Excerpt provided:
• • •

It's up to parents to consider the infection rate of where they live and their child's learning style. In view of the "general nervousness" that Austria is currently experiencing, he said, "for some, the home environment is perhaps better than the school environment".

"The essential thing is: the school is open, it not only provides supervision, but also teaching," added the Minister.


The measures to be applied in schools from Monday

According to the new decree effective from November 22nd, school timetables will stay in place and for children who stay at home, lessons should be "simulated", Faßmann said.


Just as those who attend class in person, children learning from home should start their first lesson on Monday morning. This can either be done live, he explained, if technology allows or learning can be done "asynchronously", i.e. later in their own time.

Children can use "learning packages" or learning platforms where teachers send the educational resources, for instance.

Teachers, however, should not be faced with the challenge of hybrid teaching, Faßmann emphasised. That means school staff shouldn't have to simultaneously teach in class and "sit behind the screen" to check what the students are doing at home.

If students have technical difficulties, however, there is no obligation to connect to online classes.

Any absences from in-school learning must be made on a daily basis and not by the hour, which means that you can't dip in and out of one single school day.

Testing will also be in place for both vaccinated and unvaccinated pupils. Those who come to school must be tested three times a week, including one PCR test, as has previously been the case. An exception is made for those who have recovered from Covid infection within the last 180 days.

Students walk past a vaccination center against the coronavirus (Covid-19) set up at a vocational school in Vienna. Photo by ALEX HALADA / AFP

If a student records a positive test, all other children must have at least one antigen test every day for five days, according to the rules of the Ministry of Health.

As far as schoolwork and tests are concerned, there is a basic rule that they should not take place during lockdown. However, if practically all pupils are present or if a test can't be postponed, tests can go ahead.

Covid-19 in Austria: Follow the latest developments as they happen

Finally, masks continue to be compulsory in all schools throughout the entire building and during lessons, but mask breaks must also be scheduled.

• • •

Excerpted data:
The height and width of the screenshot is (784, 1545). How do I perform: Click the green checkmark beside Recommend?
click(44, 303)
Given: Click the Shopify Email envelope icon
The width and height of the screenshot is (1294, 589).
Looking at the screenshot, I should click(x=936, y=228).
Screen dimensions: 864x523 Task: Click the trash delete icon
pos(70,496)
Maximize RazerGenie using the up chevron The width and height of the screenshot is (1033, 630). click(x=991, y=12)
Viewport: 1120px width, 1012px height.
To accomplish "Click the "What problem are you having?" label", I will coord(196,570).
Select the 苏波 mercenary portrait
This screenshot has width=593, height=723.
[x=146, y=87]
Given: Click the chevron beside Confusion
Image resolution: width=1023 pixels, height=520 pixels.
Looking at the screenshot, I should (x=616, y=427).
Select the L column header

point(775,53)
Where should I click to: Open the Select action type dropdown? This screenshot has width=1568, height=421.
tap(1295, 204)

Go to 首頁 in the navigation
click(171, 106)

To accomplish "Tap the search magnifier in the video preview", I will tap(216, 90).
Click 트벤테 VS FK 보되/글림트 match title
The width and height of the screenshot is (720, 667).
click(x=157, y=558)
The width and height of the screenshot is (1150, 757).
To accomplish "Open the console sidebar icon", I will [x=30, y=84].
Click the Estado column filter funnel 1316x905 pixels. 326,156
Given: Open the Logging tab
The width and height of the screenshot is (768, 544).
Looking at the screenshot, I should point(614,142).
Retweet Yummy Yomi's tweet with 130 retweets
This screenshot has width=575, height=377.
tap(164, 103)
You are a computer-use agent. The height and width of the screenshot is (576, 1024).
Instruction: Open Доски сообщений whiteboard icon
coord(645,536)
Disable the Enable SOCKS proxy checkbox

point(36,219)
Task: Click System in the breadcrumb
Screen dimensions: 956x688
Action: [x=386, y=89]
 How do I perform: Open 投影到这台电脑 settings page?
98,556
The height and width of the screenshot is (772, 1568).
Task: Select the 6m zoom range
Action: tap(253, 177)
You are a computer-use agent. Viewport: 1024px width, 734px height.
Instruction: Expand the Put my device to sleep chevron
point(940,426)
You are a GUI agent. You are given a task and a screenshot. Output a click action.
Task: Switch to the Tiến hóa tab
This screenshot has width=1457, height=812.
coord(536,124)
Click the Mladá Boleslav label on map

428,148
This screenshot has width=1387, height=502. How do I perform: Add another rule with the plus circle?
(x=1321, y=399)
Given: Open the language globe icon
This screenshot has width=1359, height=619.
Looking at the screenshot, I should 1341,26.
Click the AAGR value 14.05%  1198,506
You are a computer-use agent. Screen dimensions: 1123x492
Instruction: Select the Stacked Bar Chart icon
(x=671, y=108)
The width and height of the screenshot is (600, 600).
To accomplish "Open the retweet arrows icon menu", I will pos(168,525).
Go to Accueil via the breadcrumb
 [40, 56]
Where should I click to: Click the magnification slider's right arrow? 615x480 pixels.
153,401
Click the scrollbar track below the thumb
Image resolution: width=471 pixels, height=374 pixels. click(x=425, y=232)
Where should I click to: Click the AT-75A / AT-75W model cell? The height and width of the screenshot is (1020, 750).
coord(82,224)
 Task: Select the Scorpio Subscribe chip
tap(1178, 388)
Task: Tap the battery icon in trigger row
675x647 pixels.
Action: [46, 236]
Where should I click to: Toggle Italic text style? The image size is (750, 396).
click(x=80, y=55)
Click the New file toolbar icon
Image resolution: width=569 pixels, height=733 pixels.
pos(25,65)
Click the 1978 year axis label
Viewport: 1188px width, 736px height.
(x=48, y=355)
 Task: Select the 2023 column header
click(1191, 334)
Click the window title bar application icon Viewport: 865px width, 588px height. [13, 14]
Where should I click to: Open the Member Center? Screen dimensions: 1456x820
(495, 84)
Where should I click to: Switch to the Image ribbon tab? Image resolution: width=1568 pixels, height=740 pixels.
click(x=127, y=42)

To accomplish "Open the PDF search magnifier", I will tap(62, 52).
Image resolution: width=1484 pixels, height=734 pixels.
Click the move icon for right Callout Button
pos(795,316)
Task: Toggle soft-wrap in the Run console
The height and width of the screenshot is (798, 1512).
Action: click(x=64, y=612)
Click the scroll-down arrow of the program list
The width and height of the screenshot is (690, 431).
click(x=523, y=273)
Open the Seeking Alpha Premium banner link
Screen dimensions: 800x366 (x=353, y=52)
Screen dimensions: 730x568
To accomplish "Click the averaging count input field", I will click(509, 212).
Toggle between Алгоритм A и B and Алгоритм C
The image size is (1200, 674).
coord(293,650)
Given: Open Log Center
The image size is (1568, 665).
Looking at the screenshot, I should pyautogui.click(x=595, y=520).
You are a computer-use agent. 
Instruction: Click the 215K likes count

• • •

Carry on the article about Austria's school rules during the lockdown from its last sentence.

Reactions to the rules

The last-minute decision ahead of Austria's nationwide lockdown has been met with criticism from some political corners and children's rights groups.

The right-wing FPÖ education spokesperson Hermann Brückl accused Faßmann of undermining compulsory education with his "wishy-washy solution", in a written statement.

He claimed the education minister "has simply not done his homework," citing that, "he has not equipped Austria's schools with air purifiers and partition walls, which would have made it possible to hold proper, stress-free and safe classes for pupils and teachers in this situation."

Children's rights campaigners, 'Kinderfreunde', on the other hand, expressed their "anger at the government's ignoring of the rights of young people," in a statement.

"Once again 1.5 million children and young people have to pay the price for this political failure", said the group's federal chairperson and Vienna city councillor, Jürgen Czernohorszky.

Austria will go into a three-week lockdown from next week, which will end on December 12th, with the government blaming the country’s large unvaccinated population.

READ MORE: What we know about Austria’s plan for compulsory Covid vaccination

Calls for lockdown in the highest-incidence regions or across the whole country have increased over the past week, partly due to criticisms of the partial lockdown as divisive and difficult to enforce, and also due to the strain Austrian hospitals are under.

Authorities will also introduce a mandatory vaccination framework, with everyone in the country required to get a jab. The mandate will come in from February 1st, 2022 at the latest, the government announced on Friday. 

Austria is the first EU country to reimpose a full lockdown.